China, fighting to stamp out poverty, this year plans to move more than 2 million of its poorest citizens from remote, inland regions to more developed areas, Chinese State Council official Liu Yongfu (劉永富) said yesterday.
The mass relocation of people is a strategy targeted at lifting 10 million citizens out of poverty by 2020, Xinhua news agency said.
Some of the villagers would move to areas with better social services, such as schools and hospitals, while others in remote areas would move to places with better roads and water supply, Liu Yongfu told a news conference.

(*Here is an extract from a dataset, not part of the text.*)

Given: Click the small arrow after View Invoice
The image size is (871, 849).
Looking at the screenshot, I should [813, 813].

The numbers would be stepped up gradually and might eventually hit 3 million, added Liu, who heads the State Council’s Leading Group Office of Poverty Alleviation and Development.

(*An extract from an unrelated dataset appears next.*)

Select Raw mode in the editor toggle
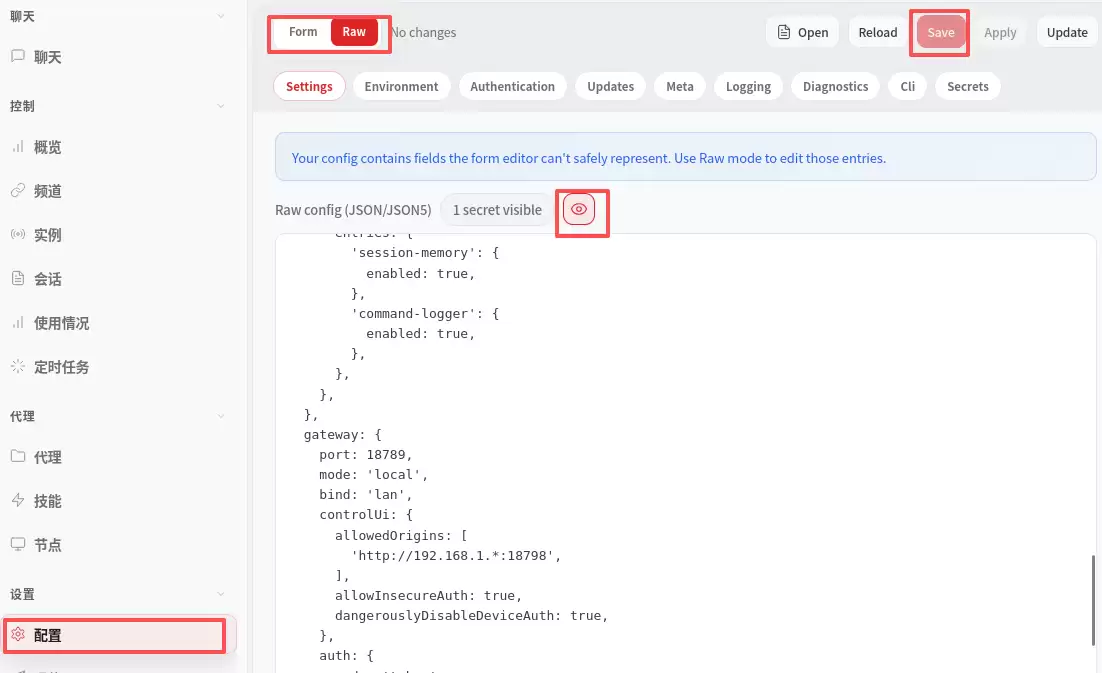This screenshot has height=673, width=1102. tap(354, 32)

“We will talk it over with the localities and accumulate some experience, after that we will increase step-by-step,” he said.
Despite two decades of rapid economic growth, poverty remains a huge issue in China, mainly in rural areas, where a lack of jobs drives out adults, leaving behind children and the elderly, often with limited access to schools and healthcare.

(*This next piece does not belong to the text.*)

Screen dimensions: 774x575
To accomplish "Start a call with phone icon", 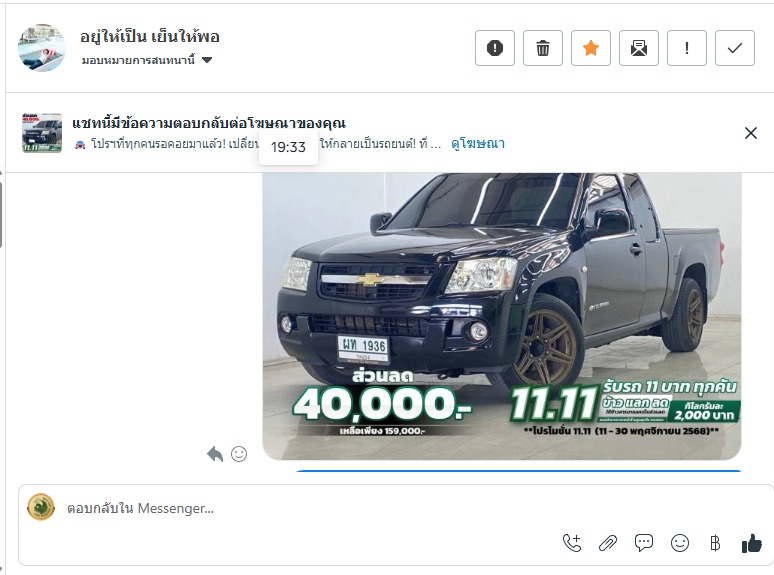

China’s poor, who make up about 5 percent of a population of nearly 1.4 billion, live mostly in the countryside and earn less than 2,300 yuan (US$353) per year, government and state media said.
In March, Chinese Premier Li Keqiang (李克強) promised a boost of 43 percent in funding for poverty relief programs.
In October last year, the State Council said China aimed to lift all its 70 million poor above the poverty line by 2020.
In December last year, Li urged local authorities to provide housing, healthcare, schooling and employment for relocated citizens.
Since kicking off market reforms in 1978, China has lifted more than 800 million people out of poverty, but it remains a developing country and the reforms are incomplete, the World Bank said.